#### Text passage:

════════

These are tough times in the hotel industry, especially if you’re a housekeeper.
During the pandemic, hotels began doing away with daily housekeeping as a way to reduce the spread of COVID-19. That practice, however, may become permanent as a way for companies to cut costs. And that’s bad news for people who make their living cleaning hotel rooms. Already, Hilton, Hyatt, and Marriott hotels in many markets have implemented policies that require guests to opt in for daily cleaning.
In other words, you only get the bed made, bathroom scrubbed, and linens changed if you call the front desk and ask.
As we mark Labor Day, think about how you can help save a job. It can be this simple: Request daily housekeeping next time you stay in a hotel.
Many livelihoods are on the line in an industry that has been among the hardest hit by the pandemic. In a report released in June, Unite Here, a union that represents hospitality workers, estimated the end of daily room cleaning could lead to the loss of up to 39 percent of all hotel housekeeping jobs in the United States, or close to 181,000 jobs. That represents a loss of $4.8 billion in wages annually.

════════

#### Collected data:
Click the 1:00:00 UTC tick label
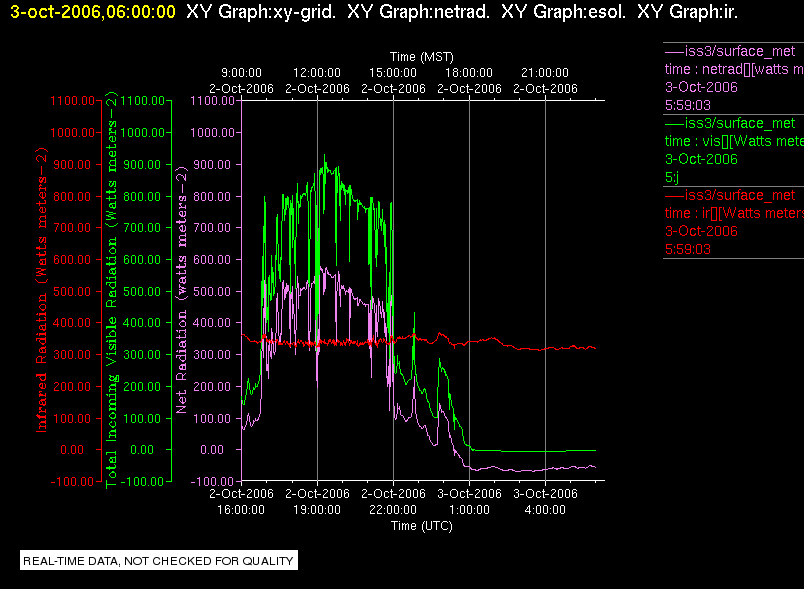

════════

#### Problems and tasks:
a: List every hotel company the hotel housekeeping article names.
b: Extend the hotel housekeeping article from the point where it stops.

#### Results of the exercise:
a: Hilton, Hyatt, Marriott

b:
Even more devastating, the impact will disproportionately hurt women of color, who hold many of these labor-intensive positions. About 89 percent of housekeepers are women, and 73 percent are people of color, according to Unite Here’s analysis of US census data. Many are also immigrants from the Caribbean, China, Africa, Latin America, and elsewhere.
In Boston, Unite Here Local 26 has been able to preserve jobs by reaching agreements with union hotels to maintain daily housekeeping. Still, given the way things are going in the industry, less frequent cleaning almost feels inevitable, unless guests put pressure on hotels to reverse course.
“We’re obviously worried,” said Carlos Aramayo, president of Unite Here Local 26. “These are good jobs.”
Last year, when we knew little about the pandemic and before the rollout of vaccines, suspending daily housekeeping made sense. Now we know COVID-19 is transmitted through the air from person to person; that means you’re unlikely to contract the virus from surfaces. Unless guests are in their rooms during cleaning — which they aren’t — housekeeping doesn’t pose a public health threat.
The elimination of daily cleaning is exacting another toll, turning a thankless task into one that can be stomach churning. Think about how much dirtier the rooms are after multiple nights. It takes a lot more labor to tidy things up.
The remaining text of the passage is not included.